**TASK REQUIREMENTS**
Once the line containing "Image resolution: width=445" is found in the data below, repeat it and every later line exactly, leaving the pictures out.
====== TASK INPUT ======
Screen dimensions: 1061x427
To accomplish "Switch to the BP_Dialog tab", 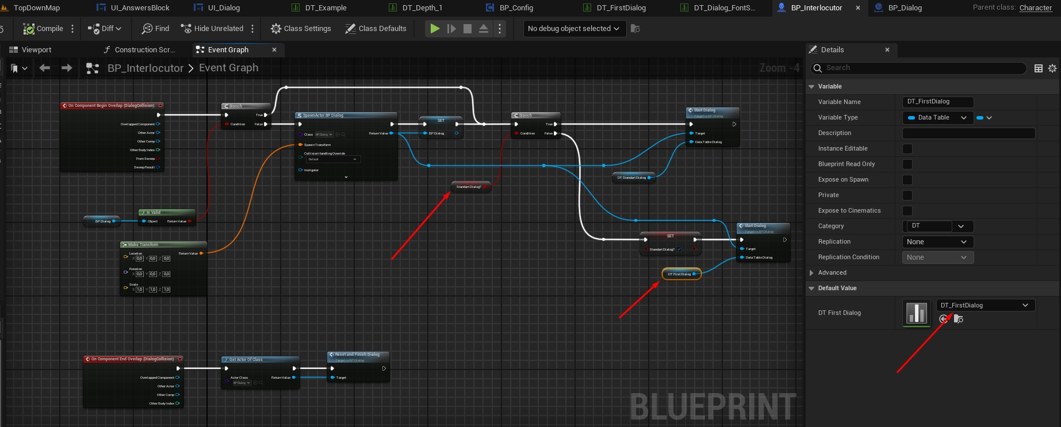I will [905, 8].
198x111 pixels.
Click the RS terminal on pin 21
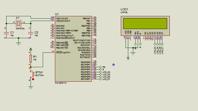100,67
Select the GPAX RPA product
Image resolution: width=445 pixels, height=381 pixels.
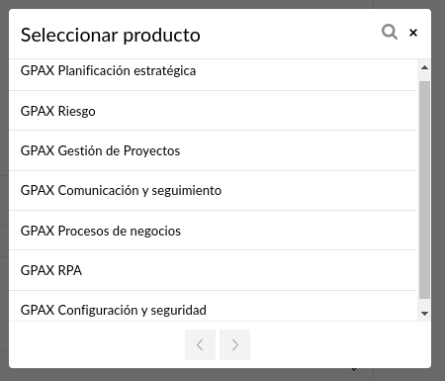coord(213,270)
======
**YOUR RESPONSE**
Image resolution: width=445 pixels, height=381 pixels.
coord(213,270)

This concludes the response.